Saved data entries
□ □ □

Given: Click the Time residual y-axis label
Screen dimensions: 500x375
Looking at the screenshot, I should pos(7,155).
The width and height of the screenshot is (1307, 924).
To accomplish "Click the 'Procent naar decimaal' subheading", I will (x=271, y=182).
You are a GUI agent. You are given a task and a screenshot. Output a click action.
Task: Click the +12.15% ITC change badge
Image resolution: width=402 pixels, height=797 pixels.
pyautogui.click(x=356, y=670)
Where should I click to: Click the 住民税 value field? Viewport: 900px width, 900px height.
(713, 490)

□ □ □

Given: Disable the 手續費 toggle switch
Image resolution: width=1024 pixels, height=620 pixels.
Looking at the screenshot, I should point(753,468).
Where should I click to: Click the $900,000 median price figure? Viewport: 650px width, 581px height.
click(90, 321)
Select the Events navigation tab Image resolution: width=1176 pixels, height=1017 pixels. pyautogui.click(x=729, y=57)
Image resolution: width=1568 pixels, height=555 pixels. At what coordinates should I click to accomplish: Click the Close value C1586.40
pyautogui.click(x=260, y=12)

□ □ □

*TASK DIRECTIONS*.
Using the data above, reproduce exactly the lines between those holding "Where should I click to: Click the $900,000" and "Select the Events", inclusive, and no others.

*ANSWER TO THE EXERCISE*.
Where should I click to: Click the $900,000 median price figure? Viewport: 650px width, 581px height.
click(90, 321)
Select the Events navigation tab Image resolution: width=1176 pixels, height=1017 pixels. pyautogui.click(x=729, y=57)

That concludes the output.